Ésta era la Tierra que has visto. Se trataba de un planeta que existió hace millones de años. Hoy ni siquiera se llama así. Sus playas, su arena, eran limpias como todo el Universo. Sus criaturas, hermosas. Pero alguien decidió sumirla en las tinieblas, y todos ellos se olvidaron de quiénes habían sido. La prostitución del arte a la que se refiere el texto define la codicia, el egoísmo que empañaba los corazones de todos ellos y que no les dejaba ver con los ojos que realmente ven. Hubo un tiempo, sí, hubo un tiempo en que se manipulaban los unos a los otros, siempre con la excusa de estar obedeciendo órdenes de alguien a quien consideraban más importante —el anciano hizo una pausa y añadió—: Sí, también se habían olvidado de que todos eran igual de importantes.

Pero... Qué horror. ¿Eso que me cuenta, de verdad existió alguna vez? ¿Cómo no podían ver que la Fuente es amor y que los conectaba a todos?

Ni siquiera creían en la Fuente. —La sonrisa de aquel hombre anciano era amarga—. Ya te dije que las tinieblas les tapaban los ojos que realmente ven.

Estaban ciegos —concluyó la chica. El anciano asintió con la cabeza—. ¿Y qué pasó entonces?

Hoy ese planeta ya no existe de esa manera. Solo los seres más puros de corazón, los que realmente querían salir de las tinieblas, recibieron ayuda de la Fuente para evolucionar y salir de aquella oscuridad. El planeta entonces se transformó en un lugar hermoso. Hoy ese mundo se llama Éoden, que quiere decir “la invencible”.

¿Y los que no quisieron salir de la oscuridad? ¿Qué pasó con ellos?

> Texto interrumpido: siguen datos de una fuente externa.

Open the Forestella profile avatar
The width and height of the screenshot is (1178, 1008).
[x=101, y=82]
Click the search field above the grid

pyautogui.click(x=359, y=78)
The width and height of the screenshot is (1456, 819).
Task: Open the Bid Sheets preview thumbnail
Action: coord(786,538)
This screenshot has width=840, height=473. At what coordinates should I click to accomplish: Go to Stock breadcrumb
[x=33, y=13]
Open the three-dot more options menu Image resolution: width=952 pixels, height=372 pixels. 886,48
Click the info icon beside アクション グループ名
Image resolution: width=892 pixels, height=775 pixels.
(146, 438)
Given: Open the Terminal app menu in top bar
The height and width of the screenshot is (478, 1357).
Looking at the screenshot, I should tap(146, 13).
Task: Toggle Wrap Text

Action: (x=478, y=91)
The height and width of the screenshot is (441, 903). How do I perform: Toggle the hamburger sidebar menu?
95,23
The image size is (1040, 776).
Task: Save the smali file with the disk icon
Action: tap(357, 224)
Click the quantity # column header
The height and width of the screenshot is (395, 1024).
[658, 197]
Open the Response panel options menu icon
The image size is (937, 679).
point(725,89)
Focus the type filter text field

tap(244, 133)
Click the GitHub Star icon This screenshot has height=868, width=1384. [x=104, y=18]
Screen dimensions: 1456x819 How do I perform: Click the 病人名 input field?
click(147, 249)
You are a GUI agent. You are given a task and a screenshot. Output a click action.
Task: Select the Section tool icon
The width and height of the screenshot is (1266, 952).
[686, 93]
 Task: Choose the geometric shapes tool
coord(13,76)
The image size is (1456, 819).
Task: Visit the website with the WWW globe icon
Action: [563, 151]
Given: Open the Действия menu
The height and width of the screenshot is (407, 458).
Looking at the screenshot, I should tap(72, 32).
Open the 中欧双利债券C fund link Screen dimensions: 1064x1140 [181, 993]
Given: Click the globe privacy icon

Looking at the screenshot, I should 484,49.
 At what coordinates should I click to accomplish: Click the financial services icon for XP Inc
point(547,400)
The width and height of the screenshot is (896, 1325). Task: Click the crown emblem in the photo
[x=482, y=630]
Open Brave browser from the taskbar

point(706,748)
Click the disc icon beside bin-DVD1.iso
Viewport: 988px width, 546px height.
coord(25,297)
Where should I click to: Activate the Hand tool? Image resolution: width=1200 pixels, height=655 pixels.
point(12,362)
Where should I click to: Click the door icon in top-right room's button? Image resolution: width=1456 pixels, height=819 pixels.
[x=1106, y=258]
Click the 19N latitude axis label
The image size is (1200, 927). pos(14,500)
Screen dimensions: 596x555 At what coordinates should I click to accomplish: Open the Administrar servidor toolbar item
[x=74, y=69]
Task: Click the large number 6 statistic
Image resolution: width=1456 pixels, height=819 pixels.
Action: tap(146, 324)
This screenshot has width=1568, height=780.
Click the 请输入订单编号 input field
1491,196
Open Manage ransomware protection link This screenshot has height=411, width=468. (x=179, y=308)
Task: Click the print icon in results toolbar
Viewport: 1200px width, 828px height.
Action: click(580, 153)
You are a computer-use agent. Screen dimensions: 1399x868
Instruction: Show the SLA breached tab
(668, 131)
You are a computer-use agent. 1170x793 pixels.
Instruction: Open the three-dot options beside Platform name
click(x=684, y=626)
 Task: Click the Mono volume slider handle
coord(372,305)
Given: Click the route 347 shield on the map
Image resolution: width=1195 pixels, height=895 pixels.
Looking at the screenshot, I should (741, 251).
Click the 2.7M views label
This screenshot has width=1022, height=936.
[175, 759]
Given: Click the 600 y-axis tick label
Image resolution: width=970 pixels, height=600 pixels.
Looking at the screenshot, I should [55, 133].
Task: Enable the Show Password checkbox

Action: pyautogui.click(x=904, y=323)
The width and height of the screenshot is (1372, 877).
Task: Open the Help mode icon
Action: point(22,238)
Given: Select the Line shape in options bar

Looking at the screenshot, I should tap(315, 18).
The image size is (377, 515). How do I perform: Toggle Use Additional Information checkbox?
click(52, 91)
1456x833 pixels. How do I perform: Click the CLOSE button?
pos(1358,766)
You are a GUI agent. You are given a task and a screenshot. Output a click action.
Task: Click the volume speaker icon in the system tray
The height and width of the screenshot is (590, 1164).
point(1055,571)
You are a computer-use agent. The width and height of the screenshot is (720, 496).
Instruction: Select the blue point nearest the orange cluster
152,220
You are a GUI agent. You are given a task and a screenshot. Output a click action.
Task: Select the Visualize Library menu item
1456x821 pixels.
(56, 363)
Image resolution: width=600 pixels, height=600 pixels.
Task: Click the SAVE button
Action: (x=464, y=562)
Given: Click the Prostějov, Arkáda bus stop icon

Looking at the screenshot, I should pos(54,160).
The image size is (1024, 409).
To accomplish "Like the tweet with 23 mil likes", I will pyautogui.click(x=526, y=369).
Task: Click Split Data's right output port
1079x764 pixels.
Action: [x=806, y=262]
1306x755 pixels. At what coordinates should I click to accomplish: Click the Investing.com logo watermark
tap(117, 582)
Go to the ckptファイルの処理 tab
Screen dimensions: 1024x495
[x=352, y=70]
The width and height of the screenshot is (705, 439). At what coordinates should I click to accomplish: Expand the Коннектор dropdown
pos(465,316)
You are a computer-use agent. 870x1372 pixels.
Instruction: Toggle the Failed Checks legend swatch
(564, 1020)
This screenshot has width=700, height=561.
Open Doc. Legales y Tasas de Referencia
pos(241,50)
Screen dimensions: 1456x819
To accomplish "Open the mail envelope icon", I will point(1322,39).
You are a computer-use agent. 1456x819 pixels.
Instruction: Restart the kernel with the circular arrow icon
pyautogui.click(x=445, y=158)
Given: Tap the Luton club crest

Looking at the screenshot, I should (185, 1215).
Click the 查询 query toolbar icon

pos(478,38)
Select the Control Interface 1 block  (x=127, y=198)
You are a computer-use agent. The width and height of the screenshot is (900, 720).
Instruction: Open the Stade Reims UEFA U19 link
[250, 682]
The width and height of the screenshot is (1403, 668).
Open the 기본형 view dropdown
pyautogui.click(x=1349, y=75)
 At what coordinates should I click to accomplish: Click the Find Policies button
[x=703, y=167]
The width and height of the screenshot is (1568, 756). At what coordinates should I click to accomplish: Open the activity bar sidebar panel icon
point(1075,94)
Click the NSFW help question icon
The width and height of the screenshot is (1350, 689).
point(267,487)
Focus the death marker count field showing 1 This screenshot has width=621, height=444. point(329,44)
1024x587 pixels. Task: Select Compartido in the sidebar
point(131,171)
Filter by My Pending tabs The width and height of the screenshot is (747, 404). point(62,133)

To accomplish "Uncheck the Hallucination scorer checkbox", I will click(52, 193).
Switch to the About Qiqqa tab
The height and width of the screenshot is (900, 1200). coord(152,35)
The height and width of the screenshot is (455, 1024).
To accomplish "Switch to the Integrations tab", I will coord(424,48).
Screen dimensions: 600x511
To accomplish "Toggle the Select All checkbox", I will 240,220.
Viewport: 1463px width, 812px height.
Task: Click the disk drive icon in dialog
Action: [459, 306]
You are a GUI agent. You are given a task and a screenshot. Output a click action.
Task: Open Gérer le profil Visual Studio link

Se quedaron enganchados en las tinieblas. Pero no les importó mucho; ya lo estaban antes. Fueron saliendo de uno en uno de las tormentas galácticas, según su evolución y entendimiento les permitían. Hoy, algunos de ellos viven aquí. Son tus vecinos, aunque no te hayas percatado. El que escribió ese mensaje es hoy tu primo; un náufrago del pasado. En aquella época su dolor era tan inmenso que fue capaz de materializar aquella botella a millones de años luz en el espacio, y a millones de años temporales en el futuro.



La chica se quedó asombrada, pero no dijo nada. El reflejo del sol bailaba encima de las olas del mar.